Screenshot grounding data
☆ ☆ ☆ ☆ ☆

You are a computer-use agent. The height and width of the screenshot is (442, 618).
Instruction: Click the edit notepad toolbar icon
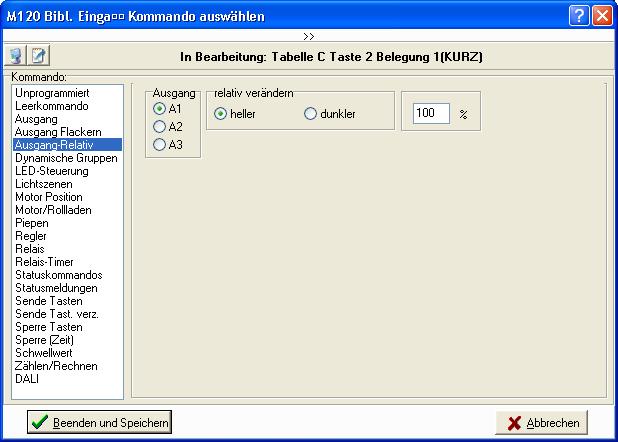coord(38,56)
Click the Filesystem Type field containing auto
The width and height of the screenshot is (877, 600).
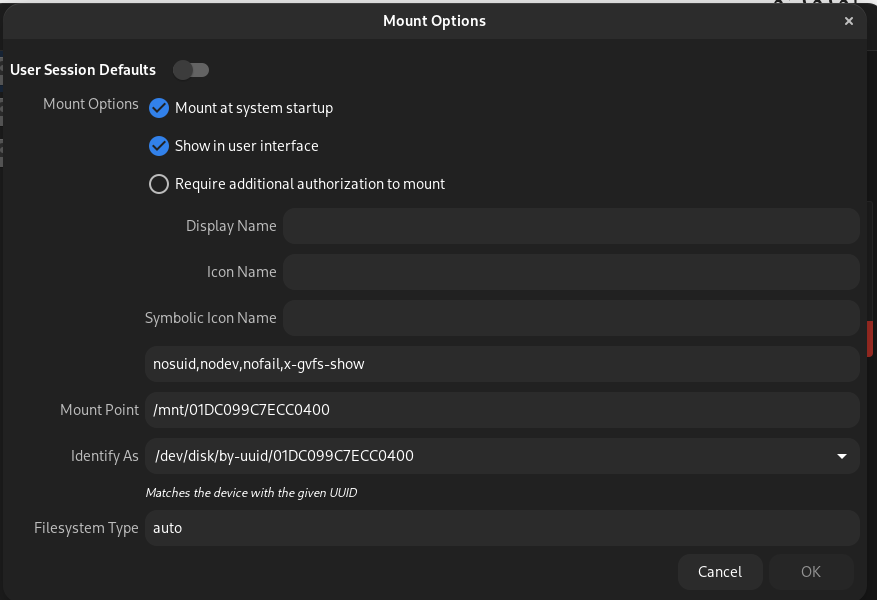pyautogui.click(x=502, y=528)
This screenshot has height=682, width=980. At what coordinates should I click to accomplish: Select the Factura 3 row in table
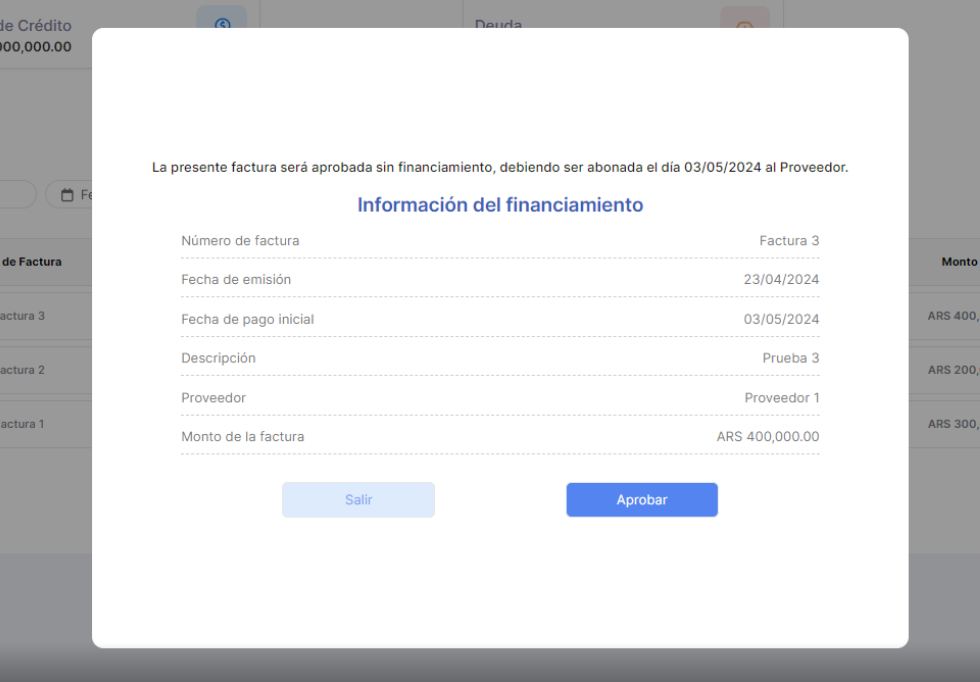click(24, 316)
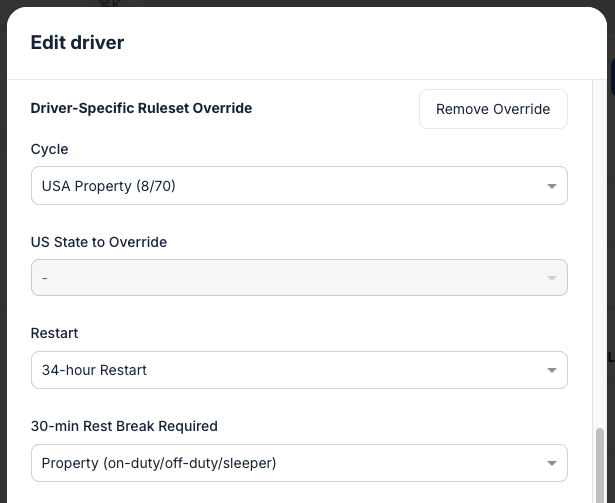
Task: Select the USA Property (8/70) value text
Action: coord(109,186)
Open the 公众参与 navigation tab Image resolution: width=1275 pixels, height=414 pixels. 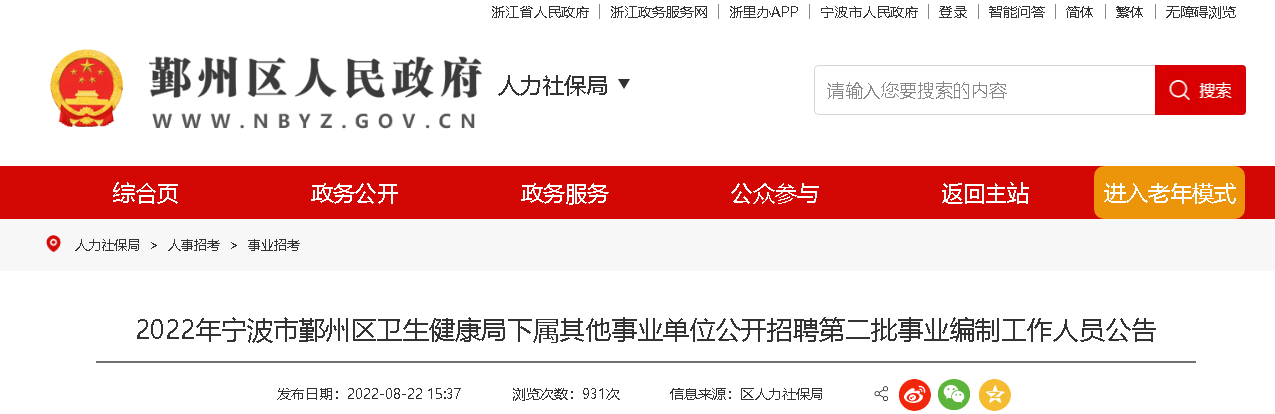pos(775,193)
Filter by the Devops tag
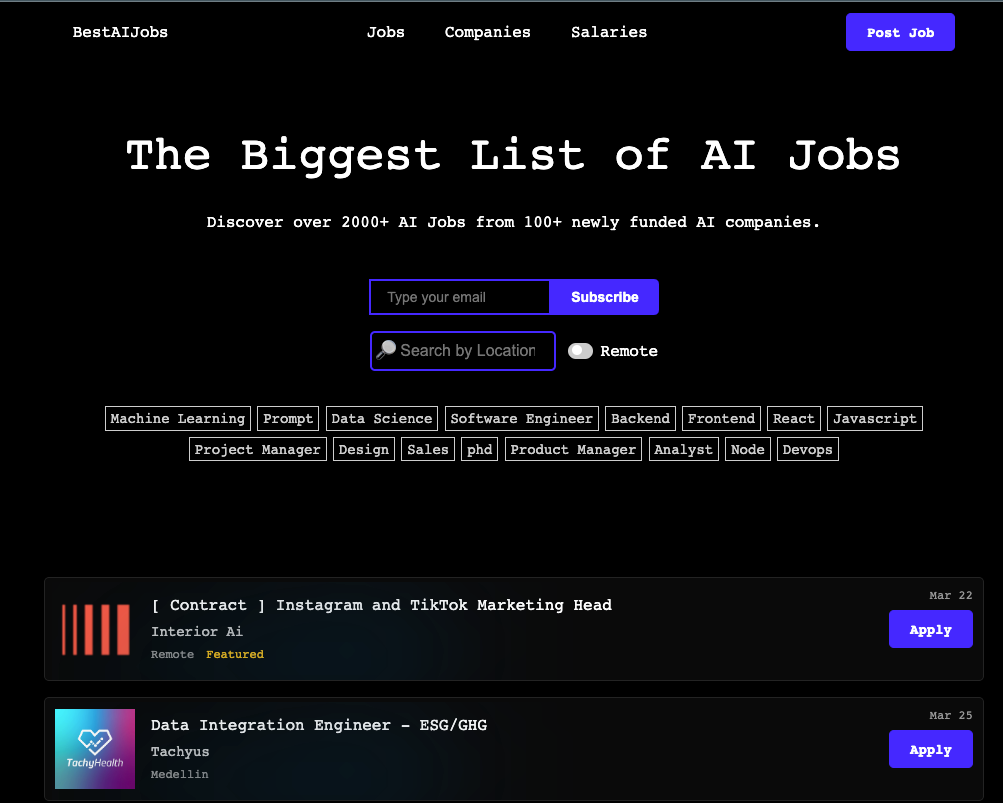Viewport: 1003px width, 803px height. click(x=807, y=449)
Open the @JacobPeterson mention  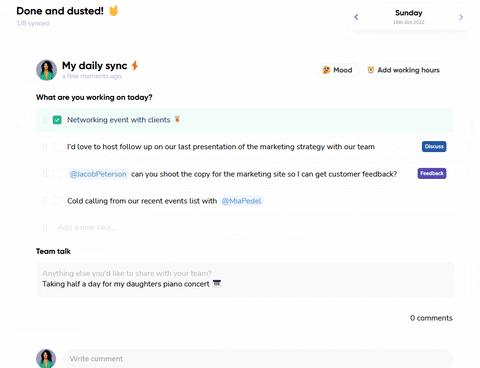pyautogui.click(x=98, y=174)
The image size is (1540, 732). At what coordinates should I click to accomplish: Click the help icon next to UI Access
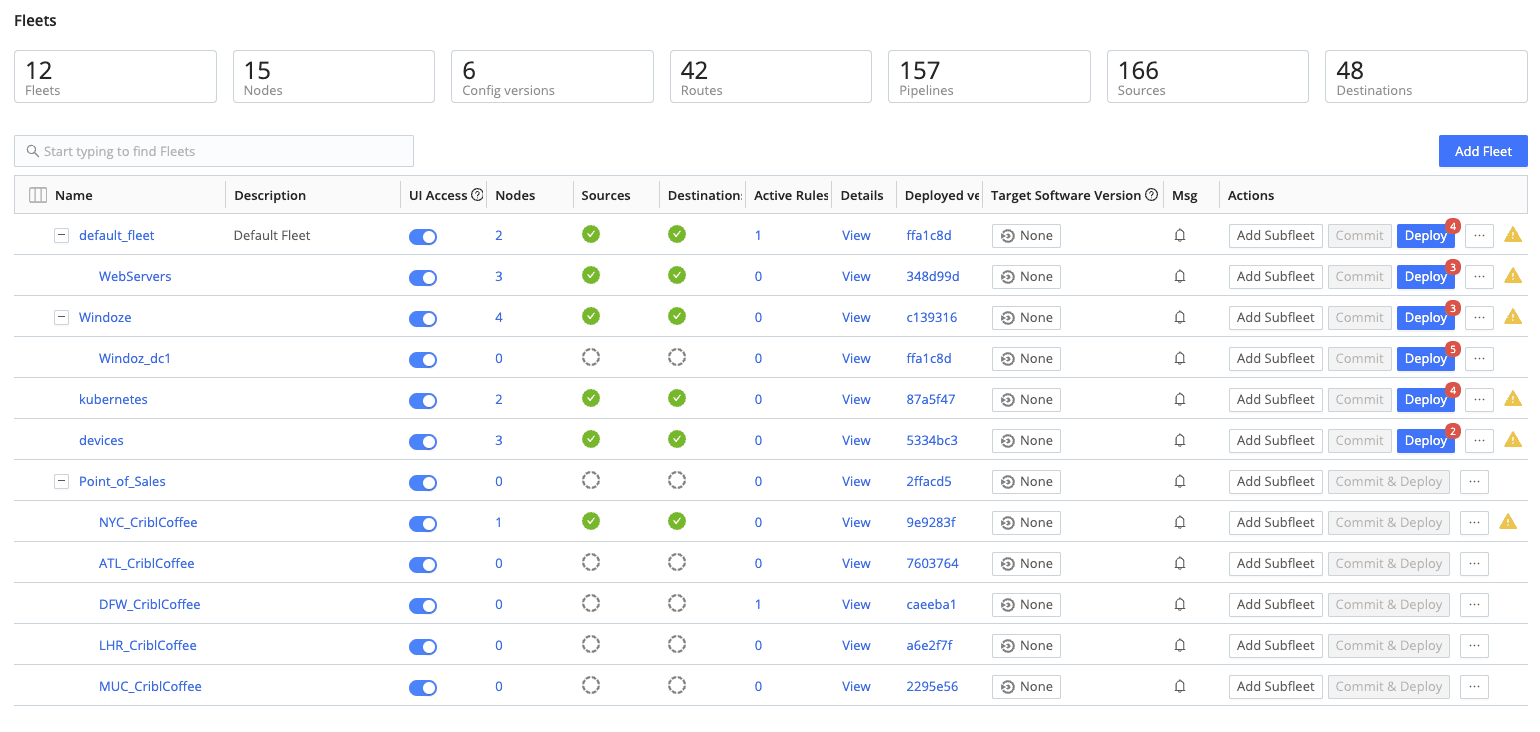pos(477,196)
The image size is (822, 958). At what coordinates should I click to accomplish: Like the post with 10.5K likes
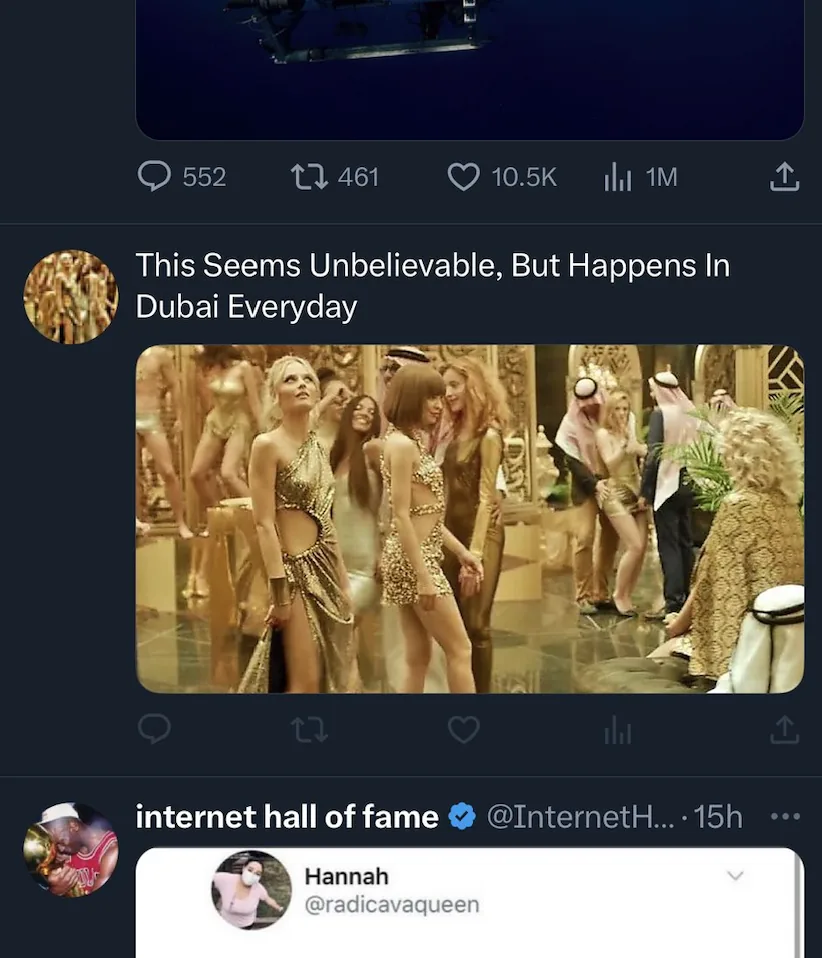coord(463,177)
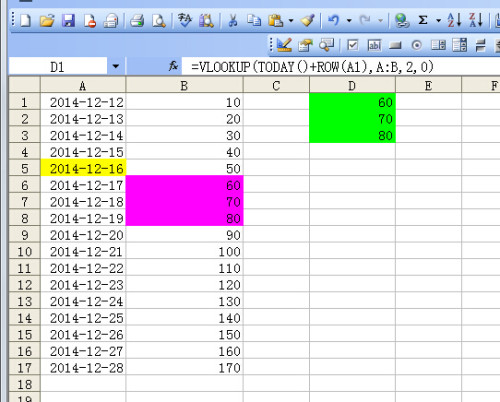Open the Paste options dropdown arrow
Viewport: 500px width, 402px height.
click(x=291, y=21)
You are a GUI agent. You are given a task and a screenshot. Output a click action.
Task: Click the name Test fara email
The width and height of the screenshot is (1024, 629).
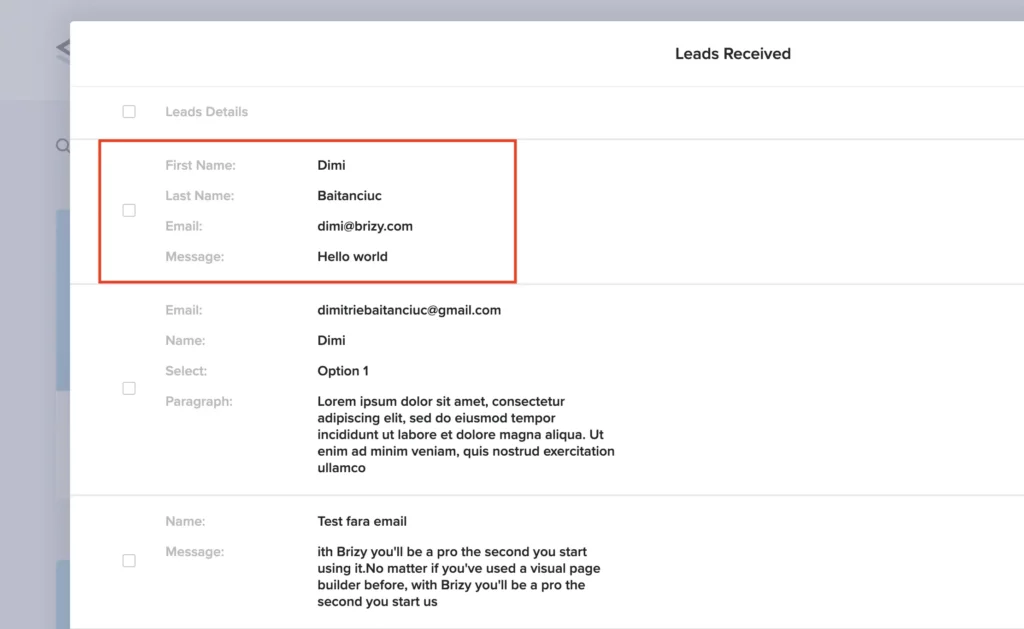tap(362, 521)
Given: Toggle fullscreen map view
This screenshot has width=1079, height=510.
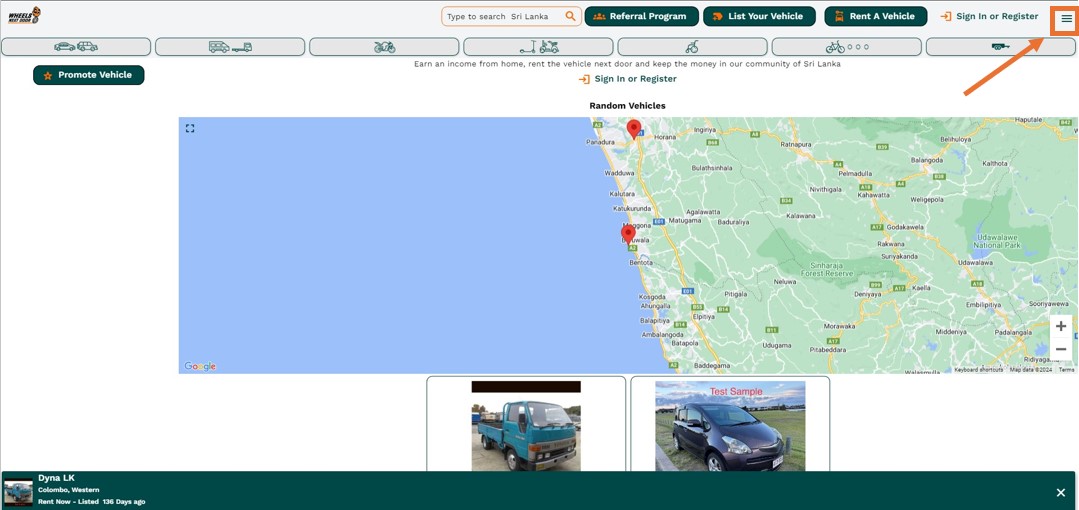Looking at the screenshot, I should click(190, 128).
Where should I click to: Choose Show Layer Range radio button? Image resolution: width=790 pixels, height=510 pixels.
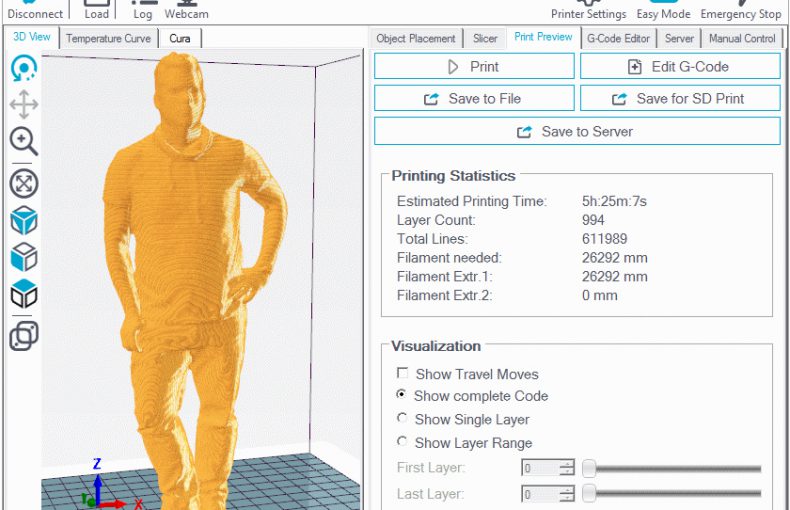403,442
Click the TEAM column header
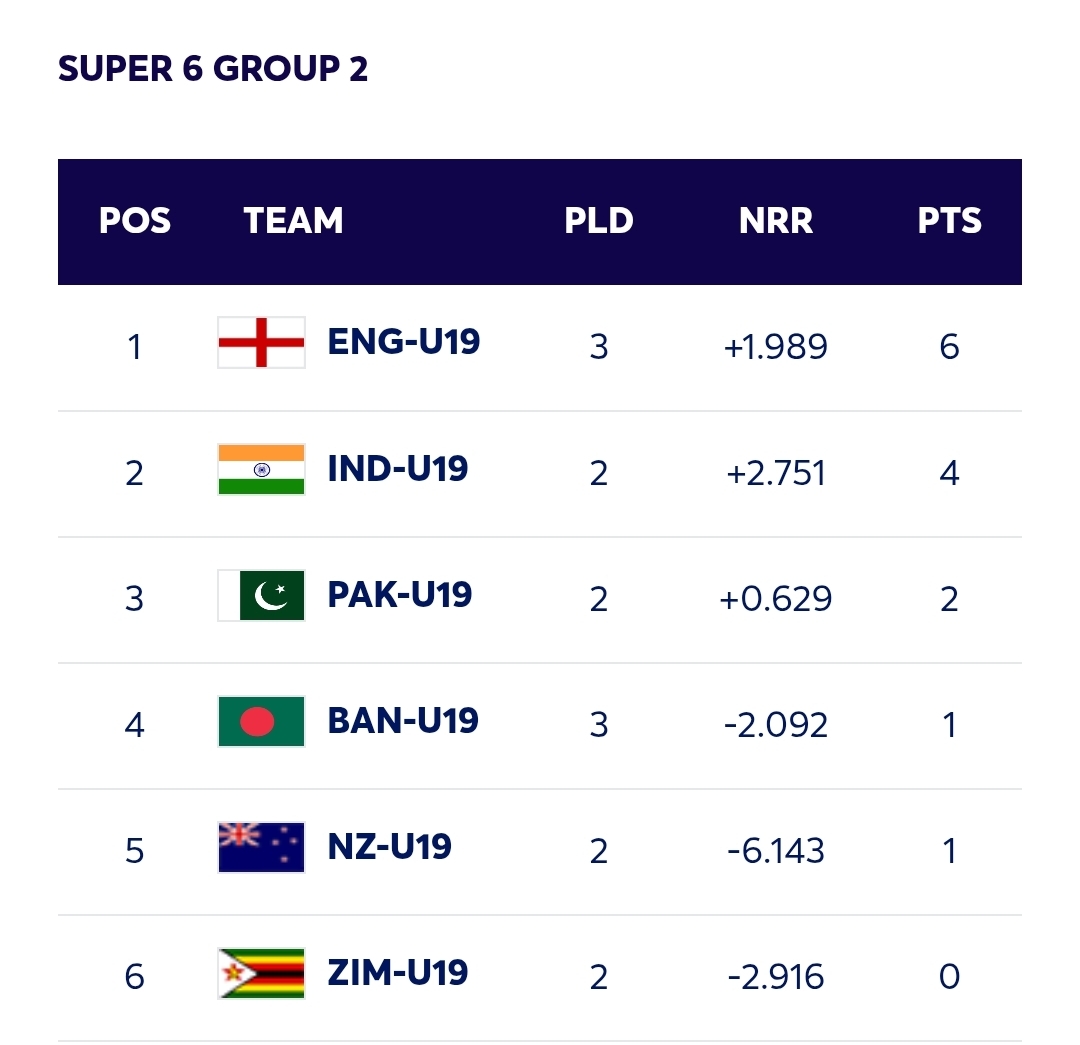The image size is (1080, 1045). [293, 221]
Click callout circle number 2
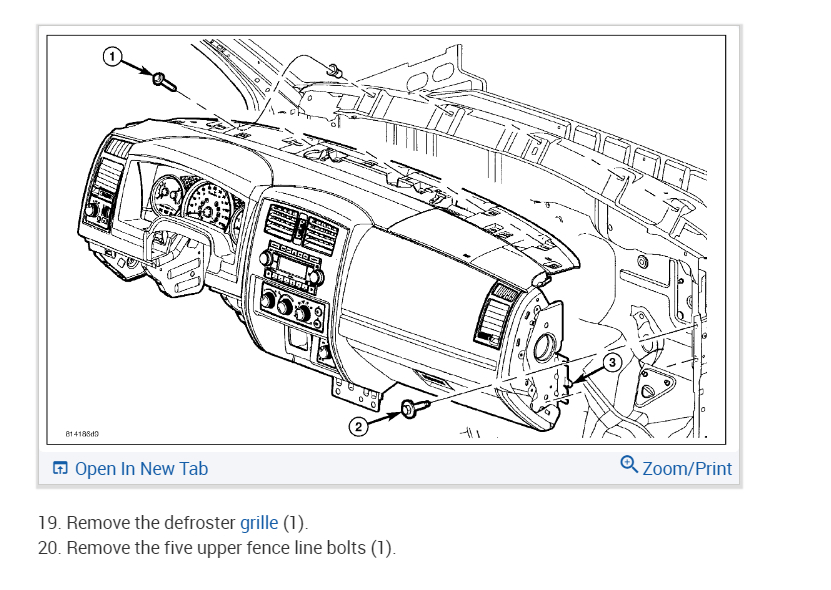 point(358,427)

☆ ☆ ☆ ☆ ☆

# Brief
Your copy must hold exactly the lines from the one with "Click the TEAM column header" to the end of the records above, both included, and no pictures.

# Expected output
Click the TEAM column header
The image size is (1080, 1045). [293, 221]
Click callout circle number 2
 point(358,427)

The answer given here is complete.